::: DATASET EXCERPTS
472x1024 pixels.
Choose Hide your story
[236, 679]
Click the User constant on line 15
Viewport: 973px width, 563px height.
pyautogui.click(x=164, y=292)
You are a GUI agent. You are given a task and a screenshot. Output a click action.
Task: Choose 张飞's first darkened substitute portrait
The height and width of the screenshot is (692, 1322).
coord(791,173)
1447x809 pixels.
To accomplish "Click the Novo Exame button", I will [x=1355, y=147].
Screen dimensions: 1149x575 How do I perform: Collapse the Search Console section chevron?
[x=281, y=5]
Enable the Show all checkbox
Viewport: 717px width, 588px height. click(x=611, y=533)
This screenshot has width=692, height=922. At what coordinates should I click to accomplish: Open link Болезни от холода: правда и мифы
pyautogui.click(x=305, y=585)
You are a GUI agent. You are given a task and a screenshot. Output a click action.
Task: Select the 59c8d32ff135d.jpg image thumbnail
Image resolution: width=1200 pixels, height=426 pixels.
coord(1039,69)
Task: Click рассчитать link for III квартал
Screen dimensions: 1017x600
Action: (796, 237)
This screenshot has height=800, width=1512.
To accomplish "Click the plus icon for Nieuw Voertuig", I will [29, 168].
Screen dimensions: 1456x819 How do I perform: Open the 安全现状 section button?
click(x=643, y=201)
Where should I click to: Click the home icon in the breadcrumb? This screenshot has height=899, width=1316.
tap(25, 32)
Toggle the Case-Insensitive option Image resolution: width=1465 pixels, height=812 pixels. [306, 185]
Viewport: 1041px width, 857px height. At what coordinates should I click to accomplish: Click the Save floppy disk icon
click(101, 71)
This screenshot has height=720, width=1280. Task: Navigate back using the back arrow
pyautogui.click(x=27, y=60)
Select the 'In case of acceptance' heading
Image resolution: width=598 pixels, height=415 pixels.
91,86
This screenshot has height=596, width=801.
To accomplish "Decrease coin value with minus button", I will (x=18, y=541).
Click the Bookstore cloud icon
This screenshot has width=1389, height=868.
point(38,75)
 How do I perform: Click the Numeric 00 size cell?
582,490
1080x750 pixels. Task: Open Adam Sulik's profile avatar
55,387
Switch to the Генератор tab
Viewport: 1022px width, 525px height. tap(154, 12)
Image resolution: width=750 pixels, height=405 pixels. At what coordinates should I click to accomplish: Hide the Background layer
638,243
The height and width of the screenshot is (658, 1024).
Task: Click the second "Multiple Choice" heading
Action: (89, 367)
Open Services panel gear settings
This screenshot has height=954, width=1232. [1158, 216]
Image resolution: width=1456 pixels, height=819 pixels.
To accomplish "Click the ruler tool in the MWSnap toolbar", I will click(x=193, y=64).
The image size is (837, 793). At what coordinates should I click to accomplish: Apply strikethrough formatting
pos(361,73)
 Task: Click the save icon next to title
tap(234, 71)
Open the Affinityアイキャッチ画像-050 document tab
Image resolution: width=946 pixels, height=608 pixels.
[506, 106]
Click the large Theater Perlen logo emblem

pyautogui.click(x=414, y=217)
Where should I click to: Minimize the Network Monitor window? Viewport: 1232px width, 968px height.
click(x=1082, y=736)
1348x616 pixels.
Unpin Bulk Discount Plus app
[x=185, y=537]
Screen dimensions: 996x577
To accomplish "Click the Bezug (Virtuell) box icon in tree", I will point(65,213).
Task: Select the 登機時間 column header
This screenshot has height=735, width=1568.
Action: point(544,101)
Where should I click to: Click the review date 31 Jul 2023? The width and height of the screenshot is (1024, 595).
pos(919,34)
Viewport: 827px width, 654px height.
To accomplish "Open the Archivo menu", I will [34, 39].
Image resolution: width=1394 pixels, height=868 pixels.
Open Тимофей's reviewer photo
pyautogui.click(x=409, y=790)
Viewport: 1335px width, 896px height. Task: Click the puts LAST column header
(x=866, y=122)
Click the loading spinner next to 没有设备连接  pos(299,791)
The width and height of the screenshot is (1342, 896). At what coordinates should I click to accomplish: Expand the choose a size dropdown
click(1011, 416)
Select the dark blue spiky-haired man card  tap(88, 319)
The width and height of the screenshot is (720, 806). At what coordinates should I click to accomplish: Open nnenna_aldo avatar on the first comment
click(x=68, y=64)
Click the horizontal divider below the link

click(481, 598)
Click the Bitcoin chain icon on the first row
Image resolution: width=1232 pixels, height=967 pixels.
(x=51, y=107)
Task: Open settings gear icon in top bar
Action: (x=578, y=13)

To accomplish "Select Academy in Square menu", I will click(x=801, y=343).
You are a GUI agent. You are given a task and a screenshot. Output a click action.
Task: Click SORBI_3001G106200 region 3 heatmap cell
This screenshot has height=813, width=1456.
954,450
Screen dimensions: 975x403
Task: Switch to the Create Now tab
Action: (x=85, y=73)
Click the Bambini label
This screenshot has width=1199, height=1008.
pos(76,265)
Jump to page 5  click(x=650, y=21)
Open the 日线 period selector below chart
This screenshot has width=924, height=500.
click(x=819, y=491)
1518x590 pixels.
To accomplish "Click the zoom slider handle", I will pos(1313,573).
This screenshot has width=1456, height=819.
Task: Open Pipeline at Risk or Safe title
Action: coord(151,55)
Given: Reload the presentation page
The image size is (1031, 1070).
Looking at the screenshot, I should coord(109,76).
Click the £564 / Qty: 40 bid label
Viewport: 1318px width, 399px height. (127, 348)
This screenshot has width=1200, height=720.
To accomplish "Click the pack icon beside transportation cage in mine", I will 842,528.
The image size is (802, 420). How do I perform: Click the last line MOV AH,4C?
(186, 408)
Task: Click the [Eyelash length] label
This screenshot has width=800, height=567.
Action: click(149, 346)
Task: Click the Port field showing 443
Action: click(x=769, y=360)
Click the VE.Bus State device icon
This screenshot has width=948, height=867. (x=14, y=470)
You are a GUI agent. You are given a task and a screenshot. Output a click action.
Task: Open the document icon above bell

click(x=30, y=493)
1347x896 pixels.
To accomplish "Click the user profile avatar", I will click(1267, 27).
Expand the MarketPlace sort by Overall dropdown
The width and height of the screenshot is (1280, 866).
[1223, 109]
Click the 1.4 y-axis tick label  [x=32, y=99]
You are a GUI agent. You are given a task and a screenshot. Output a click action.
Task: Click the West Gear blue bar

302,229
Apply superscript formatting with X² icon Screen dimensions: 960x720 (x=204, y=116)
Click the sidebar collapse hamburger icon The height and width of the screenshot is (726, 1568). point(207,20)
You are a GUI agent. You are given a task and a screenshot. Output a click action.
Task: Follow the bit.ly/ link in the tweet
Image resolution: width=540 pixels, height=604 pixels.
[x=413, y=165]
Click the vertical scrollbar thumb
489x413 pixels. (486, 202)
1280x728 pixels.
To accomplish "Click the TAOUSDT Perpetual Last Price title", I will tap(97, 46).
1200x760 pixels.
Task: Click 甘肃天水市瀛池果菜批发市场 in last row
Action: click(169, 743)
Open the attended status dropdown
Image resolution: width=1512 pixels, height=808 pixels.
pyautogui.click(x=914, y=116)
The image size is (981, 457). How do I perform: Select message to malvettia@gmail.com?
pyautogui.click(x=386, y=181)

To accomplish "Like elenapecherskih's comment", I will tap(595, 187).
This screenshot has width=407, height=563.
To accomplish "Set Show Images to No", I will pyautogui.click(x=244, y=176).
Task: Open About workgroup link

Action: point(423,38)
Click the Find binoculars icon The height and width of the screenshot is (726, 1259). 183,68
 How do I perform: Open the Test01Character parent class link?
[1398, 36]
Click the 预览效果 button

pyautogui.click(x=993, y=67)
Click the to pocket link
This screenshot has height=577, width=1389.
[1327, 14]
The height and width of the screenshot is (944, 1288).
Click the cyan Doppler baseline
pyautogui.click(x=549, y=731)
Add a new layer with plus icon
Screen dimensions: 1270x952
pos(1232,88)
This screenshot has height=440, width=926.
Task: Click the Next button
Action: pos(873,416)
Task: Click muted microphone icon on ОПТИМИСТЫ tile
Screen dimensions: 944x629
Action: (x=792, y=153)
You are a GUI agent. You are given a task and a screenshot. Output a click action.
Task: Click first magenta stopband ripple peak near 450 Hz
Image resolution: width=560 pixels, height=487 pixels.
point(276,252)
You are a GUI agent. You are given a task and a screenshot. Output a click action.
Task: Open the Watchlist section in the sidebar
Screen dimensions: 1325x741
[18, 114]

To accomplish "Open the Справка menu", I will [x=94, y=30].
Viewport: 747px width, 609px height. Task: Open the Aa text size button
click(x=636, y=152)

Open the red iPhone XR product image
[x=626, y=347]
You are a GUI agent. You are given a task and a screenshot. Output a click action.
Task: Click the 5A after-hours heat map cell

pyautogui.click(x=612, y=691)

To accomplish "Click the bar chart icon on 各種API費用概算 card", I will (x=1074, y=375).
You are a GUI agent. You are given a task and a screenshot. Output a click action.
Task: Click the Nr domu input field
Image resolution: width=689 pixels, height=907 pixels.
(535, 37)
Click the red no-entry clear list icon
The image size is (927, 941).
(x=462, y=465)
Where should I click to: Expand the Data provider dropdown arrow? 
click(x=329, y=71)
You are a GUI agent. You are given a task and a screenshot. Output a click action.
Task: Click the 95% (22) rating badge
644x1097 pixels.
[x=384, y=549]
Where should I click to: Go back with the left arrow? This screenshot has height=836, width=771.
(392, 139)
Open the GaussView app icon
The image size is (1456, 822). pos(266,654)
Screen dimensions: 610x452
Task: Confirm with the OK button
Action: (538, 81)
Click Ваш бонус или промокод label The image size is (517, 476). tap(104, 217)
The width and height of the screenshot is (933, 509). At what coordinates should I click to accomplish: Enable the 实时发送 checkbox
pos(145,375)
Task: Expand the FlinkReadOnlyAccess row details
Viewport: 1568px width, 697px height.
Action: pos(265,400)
::::::
▶ [REQUIREMENTS]
Reproduce word for word the stretch of the listing above from the line containing "1080x750 pixels. Task: Open" through the line containing "will click(x=193, y=64).", including both of those lines.

▶ [EXERCISE ANSWER]
1080x750 pixels. Task: Open Adam Sulik's profile avatar
55,387
Switch to the Генератор tab
Viewport: 1022px width, 525px height. tap(154, 12)
Image resolution: width=750 pixels, height=405 pixels. At what coordinates should I click to accomplish: Hide the Background layer
638,243
The height and width of the screenshot is (658, 1024).
Task: Click the second "Multiple Choice" heading
Action: (89, 367)
Open Services panel gear settings
This screenshot has height=954, width=1232. [1158, 216]
Image resolution: width=1456 pixels, height=819 pixels.
To accomplish "Click the ruler tool in the MWSnap toolbar", I will click(x=193, y=64).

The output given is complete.